O charlatanismo e a trapaça
charlatanismo e a trapaça são desvios graves quando observados à luz da espiritualidade, especialmente dentro da Umbanda, que se fundamenta na caridade, na verdade e na responsabilidade espiritual. A Umbanda não se constrói sobre promessas fáceis nem sobre o medo, mas sobre consciência, ética e compromisso com o bem. Onde há engano intencional, não há fundamento espiritual, há vaidade.
Espiritualmente, o charlatanismo nasce quando o indivíduo coloca o ego acima da mediunidade. Quando o dom deixa de ser instrumento de serviço e passa a ser ferramenta de poder, controle ou lucro desmedido, rompe-se o princípio básico da Umbanda: servir sem iludir. Guias verdadeiros não alimentam fantasias, não exploram dores alheias e não sustentam discursos que retiram do outro sua autonomia espiritual. A trapaça, nesse contexto, não é apenas moral; ela é energética.

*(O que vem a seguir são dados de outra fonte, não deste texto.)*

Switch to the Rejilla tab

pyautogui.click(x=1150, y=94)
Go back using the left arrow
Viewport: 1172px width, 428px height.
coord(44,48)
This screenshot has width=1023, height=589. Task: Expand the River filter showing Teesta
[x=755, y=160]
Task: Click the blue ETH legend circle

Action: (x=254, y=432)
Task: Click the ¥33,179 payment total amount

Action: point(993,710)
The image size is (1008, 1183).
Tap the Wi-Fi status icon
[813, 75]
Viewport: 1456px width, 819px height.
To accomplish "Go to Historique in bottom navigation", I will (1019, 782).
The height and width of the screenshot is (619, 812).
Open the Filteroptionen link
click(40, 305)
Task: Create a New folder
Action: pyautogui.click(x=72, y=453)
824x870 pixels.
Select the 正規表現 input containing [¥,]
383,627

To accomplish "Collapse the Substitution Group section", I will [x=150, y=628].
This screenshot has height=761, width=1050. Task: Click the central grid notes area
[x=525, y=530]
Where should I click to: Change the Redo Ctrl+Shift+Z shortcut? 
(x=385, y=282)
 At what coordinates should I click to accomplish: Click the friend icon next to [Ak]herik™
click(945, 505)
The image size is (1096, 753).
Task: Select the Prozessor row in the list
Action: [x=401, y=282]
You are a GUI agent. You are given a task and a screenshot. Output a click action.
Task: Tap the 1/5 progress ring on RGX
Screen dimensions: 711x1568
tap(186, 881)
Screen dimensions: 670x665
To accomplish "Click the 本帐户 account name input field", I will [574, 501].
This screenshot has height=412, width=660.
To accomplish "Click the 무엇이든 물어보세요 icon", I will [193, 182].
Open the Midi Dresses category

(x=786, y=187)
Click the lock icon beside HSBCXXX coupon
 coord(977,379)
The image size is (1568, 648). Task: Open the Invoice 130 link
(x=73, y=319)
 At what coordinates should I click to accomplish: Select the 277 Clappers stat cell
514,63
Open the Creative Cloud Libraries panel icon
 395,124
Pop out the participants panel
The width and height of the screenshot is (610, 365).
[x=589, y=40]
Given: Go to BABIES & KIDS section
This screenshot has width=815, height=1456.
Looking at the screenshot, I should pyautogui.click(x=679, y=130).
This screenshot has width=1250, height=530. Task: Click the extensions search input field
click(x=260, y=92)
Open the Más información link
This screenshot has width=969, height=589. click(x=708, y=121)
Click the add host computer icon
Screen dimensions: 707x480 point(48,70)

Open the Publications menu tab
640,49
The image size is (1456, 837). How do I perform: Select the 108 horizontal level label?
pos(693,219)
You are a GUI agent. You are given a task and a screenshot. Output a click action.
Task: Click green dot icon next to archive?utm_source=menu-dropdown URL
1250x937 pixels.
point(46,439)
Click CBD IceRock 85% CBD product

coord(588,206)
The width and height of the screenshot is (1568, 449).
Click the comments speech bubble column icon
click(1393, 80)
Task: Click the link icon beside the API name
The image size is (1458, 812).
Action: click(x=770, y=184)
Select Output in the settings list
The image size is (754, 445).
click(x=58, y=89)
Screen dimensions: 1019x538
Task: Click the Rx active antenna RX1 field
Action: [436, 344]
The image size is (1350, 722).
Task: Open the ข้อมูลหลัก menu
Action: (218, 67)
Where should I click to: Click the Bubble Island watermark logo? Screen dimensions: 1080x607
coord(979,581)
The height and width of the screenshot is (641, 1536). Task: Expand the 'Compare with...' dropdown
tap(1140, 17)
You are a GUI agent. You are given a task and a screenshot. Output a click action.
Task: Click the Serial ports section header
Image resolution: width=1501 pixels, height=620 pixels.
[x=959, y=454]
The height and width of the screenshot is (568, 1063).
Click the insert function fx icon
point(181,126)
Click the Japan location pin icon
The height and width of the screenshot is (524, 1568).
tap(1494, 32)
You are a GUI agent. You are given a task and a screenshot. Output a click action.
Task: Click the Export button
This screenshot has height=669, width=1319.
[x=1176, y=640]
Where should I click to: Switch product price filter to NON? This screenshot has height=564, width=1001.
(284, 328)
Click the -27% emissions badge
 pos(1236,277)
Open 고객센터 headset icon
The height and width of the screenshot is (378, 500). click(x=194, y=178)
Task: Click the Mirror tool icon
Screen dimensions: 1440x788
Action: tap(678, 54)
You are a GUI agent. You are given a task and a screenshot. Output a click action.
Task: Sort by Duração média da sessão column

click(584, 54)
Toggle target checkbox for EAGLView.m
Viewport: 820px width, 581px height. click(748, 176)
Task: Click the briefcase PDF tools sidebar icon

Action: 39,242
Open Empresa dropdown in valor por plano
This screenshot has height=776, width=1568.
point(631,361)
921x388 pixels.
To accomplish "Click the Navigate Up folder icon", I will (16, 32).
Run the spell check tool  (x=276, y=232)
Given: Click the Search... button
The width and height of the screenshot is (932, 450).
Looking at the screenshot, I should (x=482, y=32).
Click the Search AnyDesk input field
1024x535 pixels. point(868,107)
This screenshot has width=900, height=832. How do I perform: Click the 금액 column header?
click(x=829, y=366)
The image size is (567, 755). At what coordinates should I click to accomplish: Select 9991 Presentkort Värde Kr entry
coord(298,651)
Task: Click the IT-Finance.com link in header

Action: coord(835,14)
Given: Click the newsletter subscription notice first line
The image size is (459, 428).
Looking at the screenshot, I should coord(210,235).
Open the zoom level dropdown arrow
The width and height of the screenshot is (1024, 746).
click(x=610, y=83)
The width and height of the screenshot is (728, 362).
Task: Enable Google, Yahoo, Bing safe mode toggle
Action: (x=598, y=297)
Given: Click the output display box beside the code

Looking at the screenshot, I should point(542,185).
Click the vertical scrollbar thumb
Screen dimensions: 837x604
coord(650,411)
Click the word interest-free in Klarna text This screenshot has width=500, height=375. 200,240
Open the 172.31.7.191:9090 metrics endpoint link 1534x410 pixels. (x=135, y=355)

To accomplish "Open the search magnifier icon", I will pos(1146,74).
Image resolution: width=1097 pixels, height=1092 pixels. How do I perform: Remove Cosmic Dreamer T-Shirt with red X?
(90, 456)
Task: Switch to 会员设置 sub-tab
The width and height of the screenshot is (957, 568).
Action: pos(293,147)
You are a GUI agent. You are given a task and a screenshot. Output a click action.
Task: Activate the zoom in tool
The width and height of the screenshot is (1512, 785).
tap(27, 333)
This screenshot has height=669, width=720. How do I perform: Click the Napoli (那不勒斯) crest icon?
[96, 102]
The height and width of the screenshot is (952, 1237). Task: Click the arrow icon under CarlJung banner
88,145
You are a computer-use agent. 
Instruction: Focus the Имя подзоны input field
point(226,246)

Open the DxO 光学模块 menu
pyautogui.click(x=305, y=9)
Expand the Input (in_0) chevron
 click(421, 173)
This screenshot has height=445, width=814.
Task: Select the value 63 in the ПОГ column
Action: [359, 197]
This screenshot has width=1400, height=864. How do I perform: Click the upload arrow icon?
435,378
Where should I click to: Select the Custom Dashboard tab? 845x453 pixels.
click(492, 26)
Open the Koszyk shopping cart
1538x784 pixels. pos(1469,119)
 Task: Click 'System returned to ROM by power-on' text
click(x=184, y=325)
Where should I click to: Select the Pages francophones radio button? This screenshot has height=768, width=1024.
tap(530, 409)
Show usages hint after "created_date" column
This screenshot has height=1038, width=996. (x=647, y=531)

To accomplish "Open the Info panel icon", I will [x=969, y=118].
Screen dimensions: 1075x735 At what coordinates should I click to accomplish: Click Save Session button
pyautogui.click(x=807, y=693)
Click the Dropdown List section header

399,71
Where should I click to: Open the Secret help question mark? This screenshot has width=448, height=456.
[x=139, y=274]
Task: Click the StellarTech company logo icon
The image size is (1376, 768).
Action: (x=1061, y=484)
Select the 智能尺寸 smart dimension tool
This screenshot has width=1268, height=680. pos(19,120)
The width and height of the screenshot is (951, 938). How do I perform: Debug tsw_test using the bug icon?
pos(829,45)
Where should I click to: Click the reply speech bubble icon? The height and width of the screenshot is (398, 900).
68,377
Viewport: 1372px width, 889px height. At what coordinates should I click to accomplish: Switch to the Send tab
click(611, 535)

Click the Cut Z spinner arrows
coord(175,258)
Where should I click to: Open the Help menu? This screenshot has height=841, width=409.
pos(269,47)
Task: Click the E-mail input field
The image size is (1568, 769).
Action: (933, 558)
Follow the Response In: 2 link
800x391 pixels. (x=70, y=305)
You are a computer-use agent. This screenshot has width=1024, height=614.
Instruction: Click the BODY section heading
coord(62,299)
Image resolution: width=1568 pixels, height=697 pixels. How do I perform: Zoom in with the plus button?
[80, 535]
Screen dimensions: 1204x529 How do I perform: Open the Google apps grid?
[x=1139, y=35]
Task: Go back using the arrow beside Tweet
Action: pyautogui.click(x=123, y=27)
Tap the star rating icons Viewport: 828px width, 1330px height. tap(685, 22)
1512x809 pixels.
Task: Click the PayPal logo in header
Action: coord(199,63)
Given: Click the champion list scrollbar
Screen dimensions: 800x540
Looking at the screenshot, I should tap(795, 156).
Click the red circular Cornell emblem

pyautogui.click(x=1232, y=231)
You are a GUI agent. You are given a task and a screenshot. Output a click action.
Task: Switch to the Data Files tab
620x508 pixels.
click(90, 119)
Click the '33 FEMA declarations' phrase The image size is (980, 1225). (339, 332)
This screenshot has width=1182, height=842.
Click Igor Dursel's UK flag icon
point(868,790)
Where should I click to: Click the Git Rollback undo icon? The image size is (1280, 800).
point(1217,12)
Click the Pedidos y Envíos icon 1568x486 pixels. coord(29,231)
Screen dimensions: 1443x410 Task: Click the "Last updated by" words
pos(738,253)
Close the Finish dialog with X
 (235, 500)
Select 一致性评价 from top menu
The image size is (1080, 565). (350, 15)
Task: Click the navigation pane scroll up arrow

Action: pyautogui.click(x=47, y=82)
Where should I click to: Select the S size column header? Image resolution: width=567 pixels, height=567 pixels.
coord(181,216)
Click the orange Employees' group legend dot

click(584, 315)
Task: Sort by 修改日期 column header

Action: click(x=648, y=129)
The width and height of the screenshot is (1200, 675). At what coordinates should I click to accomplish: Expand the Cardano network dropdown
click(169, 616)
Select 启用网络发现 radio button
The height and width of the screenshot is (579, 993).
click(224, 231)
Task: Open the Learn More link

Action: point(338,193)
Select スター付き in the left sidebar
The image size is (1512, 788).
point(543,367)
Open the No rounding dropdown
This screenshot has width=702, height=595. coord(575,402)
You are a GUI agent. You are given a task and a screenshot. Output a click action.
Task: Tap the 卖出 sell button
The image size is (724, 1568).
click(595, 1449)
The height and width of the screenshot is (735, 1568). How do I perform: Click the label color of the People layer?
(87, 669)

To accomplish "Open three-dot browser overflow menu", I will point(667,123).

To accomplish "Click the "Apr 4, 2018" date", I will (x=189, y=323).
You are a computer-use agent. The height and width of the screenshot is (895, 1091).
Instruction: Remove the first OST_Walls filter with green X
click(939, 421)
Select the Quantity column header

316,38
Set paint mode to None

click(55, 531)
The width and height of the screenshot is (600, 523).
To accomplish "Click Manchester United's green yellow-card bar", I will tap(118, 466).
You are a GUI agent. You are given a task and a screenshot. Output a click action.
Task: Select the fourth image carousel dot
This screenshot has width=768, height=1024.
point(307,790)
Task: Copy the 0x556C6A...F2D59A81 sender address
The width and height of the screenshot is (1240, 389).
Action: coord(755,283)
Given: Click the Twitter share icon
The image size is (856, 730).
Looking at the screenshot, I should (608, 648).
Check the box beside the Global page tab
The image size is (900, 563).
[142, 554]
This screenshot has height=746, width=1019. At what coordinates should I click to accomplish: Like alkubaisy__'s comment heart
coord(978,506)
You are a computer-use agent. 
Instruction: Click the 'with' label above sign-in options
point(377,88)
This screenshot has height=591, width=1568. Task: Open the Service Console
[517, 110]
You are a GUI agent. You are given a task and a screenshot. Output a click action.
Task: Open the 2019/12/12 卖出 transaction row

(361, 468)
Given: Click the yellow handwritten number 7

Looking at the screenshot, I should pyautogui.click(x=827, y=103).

Na Umbanda, o médium é ponte, nunca protagonista. Quando alguém se coloca como “dono da verdade espiritual”, cria dependência emocional ou vende soluções milagrosas, afasta-se da vibração dos guias e aproxima-se de campos espirituais desarmônicos. A espiritualidade séria não ameaça, não impõe medo, não cria urgências artificiais. Ela orienta, esclarece e respeita o tempo de cada um.
Os próprios guias da Umbanda são claros em seus ensinamentos: não existe trabalho espiritual que funcione sem verdade. Pode haver encenação, palavras bonitas e rituais vazios, mas sem propósito e sem ética nada se sustenta no plano espiritual. A trapaça pode até enganar os olhos humanos por um tempo, mas jamais engana o campo espiritual, que responde com desequilíbrio, queda de força e afastamento da proteção verdadeira.
Charlatanismo também se manifesta quando se utiliza o nome da Umbanda para justificar práticas sem fundamento, misturando crenças, criando narrativas de medo ou cobrando valores abusivos sob a promessa de “resolver tudo”. A Umbanda não nega a necessidade de sustento material das casas, mas repudia a exploração da fé. O que é justo se constroi com transparência; o que é engano se constroi com manipulação.
Em nossa casa, esse princípio é levado com seriedade e respeito. Não há cobrança pelos trabalhos espirituais realizados. Tudo é feito pelo amor, pela caridade e pelo compromisso com o bem. A ajuda espiritual não é mercadoria, nem moeda de troca; é serviço, doação e responsabilidade. O que sustenta nossa casa é a fé consciente, o trabalho honesto e a união daqueles que compreendem que o verdadeiro axé nasce do coração limpo e da intenção reta.
Do ponto de vista espiritual, todo ato de trapaça retorna como aprendizado. A lei de causa e efeito atua silenciosamente, ensinando que aquilo que não é construído na verdade se desfaz. A Umbanda ensina que a espiritualidade não protege a mentira, não fortalece o orgulho e não sustenta o falso saber. Quem caminha fora da ética pode até ter discurso, mas perde axé.
Falar de charlatanismo na Umbanda não é acusar, mas alertar. Alertar que espiritualidade não é palco, não é espetáculo e não é comércio de ilusões. É compromisso diário com a verdade, com o respeito ao outro e com a própria consciência. Onde há humildade, há guia. Onde há verdade, há força. E onde há caridade, a Umbanda se mantém viva e verdadeira.